There was a palpable tension in the room as Baltimore Mayor Stephanie Rawlings-Blake took the stage to gavel in the first day of the Democratic National Convention. After all, outgoing DNC chair Debbie Wasserman-Schultz had just recently decided to not preside over the convention as a result of email leaks that revealed the DNC’s strong preference for Hillary Clinton over Bernie Sanders. In explaining her decision to pass on her role to Rawlings-Blake, who also serves as DNC Secretary, Wasserman-Schultz described how she wanted to start the convention off on a “happy note” by removing herself completely from it. Unfortunately, her absence did not satisfy everyone.
Throughout the first day of the convention, Sanders delegates did not hesitate to express their dissent and wave signs during many of the initial speeches. Every time Hillary Clinton’s name was invoked, chants like “Bernie!” and “No TPP!” would break out throughout the venue. It is understandable that Bernie’s supporters feel outraged. Everything they had been railing against–ranging from Hillary’s untrustworthiness to the sense that the political system is rigged in favor of the establishment–appears to have been confirmed by the email leak.
Despite the recent developments, Bernie Sanders implored to his delegates earlier today at Pennsylvania Convention Center to support Hillary Clinton. He was met with boos and jeers. Even though he stressed that supporting him and voting for Hillary Clinton are not mutually exclusive, many of his supporters do not seem to agree: the revolution Bernie Sanders set In motion is not ending anytime soon and there does not seem to be much he can do about it.

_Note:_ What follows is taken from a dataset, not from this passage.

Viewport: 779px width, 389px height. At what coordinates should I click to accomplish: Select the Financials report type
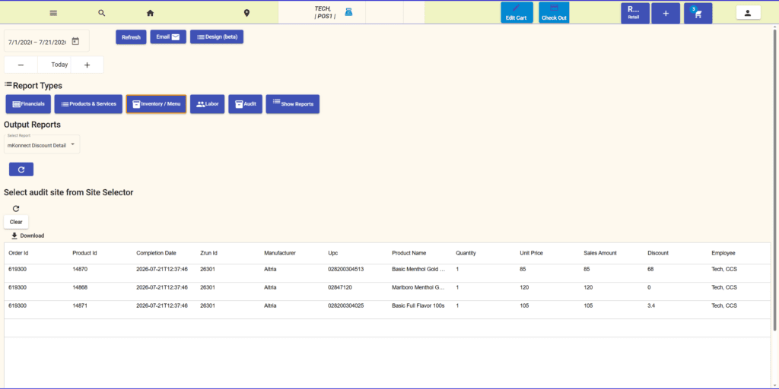pos(28,104)
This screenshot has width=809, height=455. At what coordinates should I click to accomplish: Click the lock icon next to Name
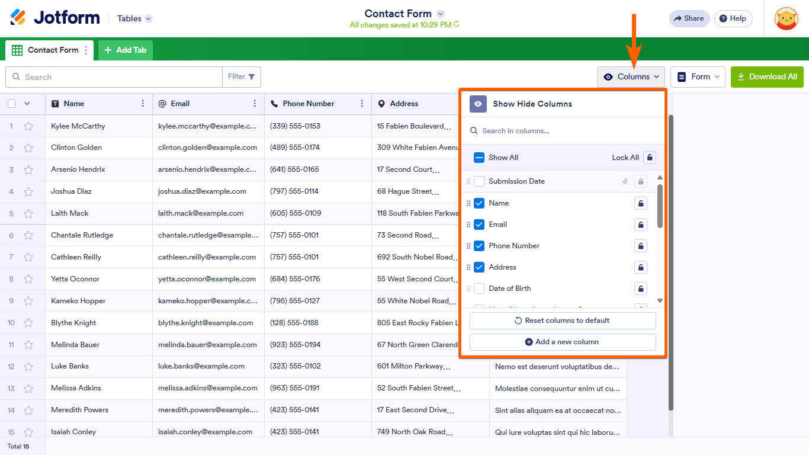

After being interrupted multiple times during her speech, Ohio Representative Marsha Fudge firmly stated, “We’re all Democrats and we need to act like it.” Indeed, in order to win in November, Democrats need to unite and rally together against Donald Trump. The first day of the convention could have been smoother, but after such a divisive primary season, healing and reconciliation within the party may come more slowly.